And I suspect I'm not the only one subject to it.

But the reasons for it elude me.  When I first started to experience it--I think it was as far back as the fifth grade--it didn't seem mysterious at all.  School was going to resume the next morning, and I disliked school.  Reason enough.  In junior high, there was added to this the realization that I hadn't done my weekend homework when I should have and would now have to do all of it after Sunday Night at the London Palladium (England's amateurish answer to the Ed Sullivan Show) ended at ten.  In high school, there was added to these other things the distress about all my grand hopes for the weekend having come to naught.

So, for several years, melancholy seemed like a rational response to everything Sunday was serving up to me.

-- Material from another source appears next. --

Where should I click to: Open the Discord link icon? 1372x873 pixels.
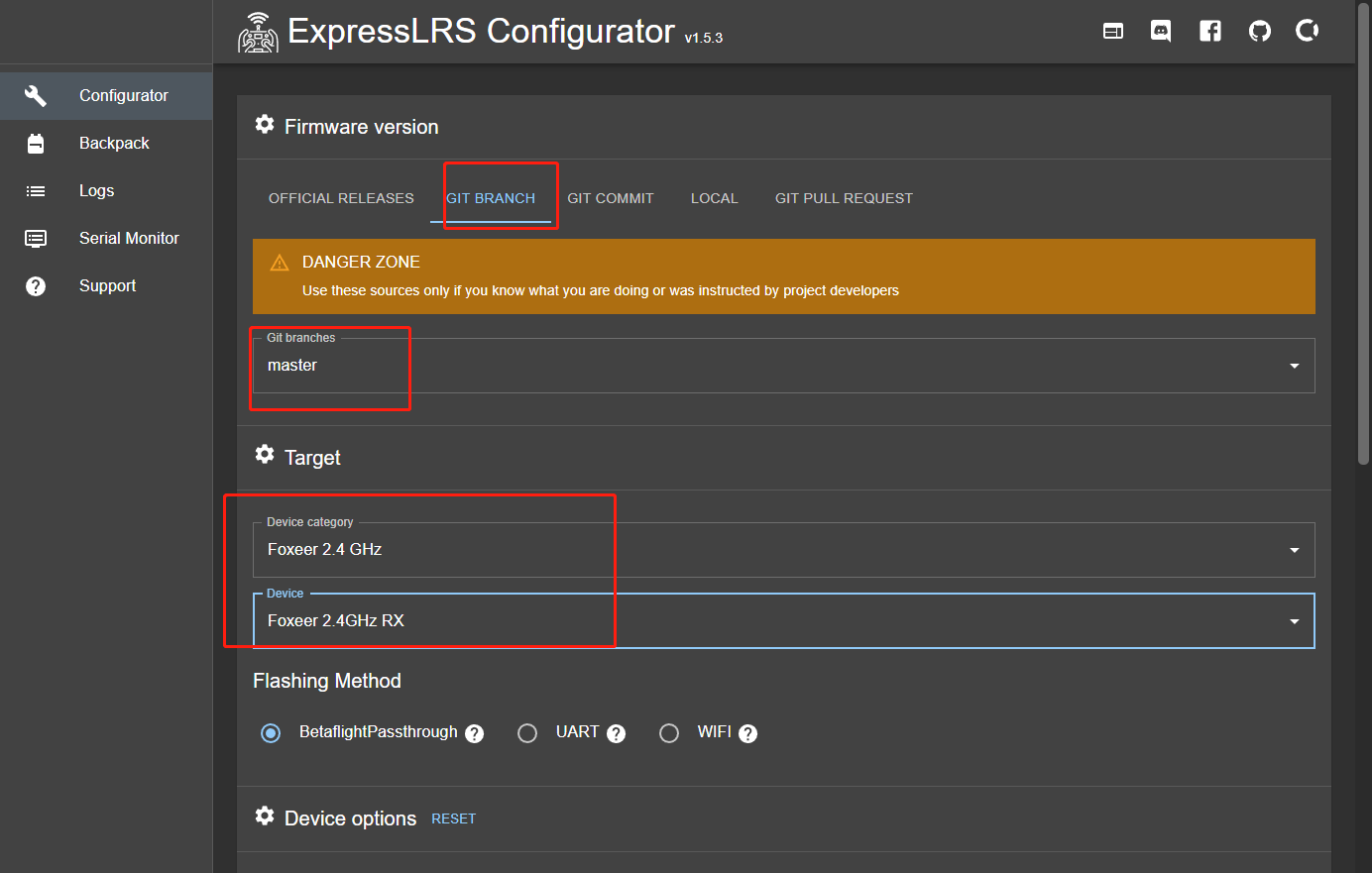[1161, 32]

But it's been decades since I attended school.  There are no longer any classes to dread on the morrow, or homework to worry about and desperately rush through at the last minute.  Nor do I even have to face the substitute regimentation of a job;  like many writers, I make my own hours, no one is looking over my shoulder, and I'm as likely to work on Sunday as any other day of the week.  And of course my Friday hopes are no longer so extravagant or so implausible as to taunt me with their futility when the weekend finally winds itself down.

But none of that helps.  If anything, the feeling has gotten worse as any conceivable justification for it has ceased to exist.  So...is it simply a carry-over from my youth, an impacted vestige of a no-longer-relevant emotion?  Or is something else going on?

Do any fellow-sufferers have a theory?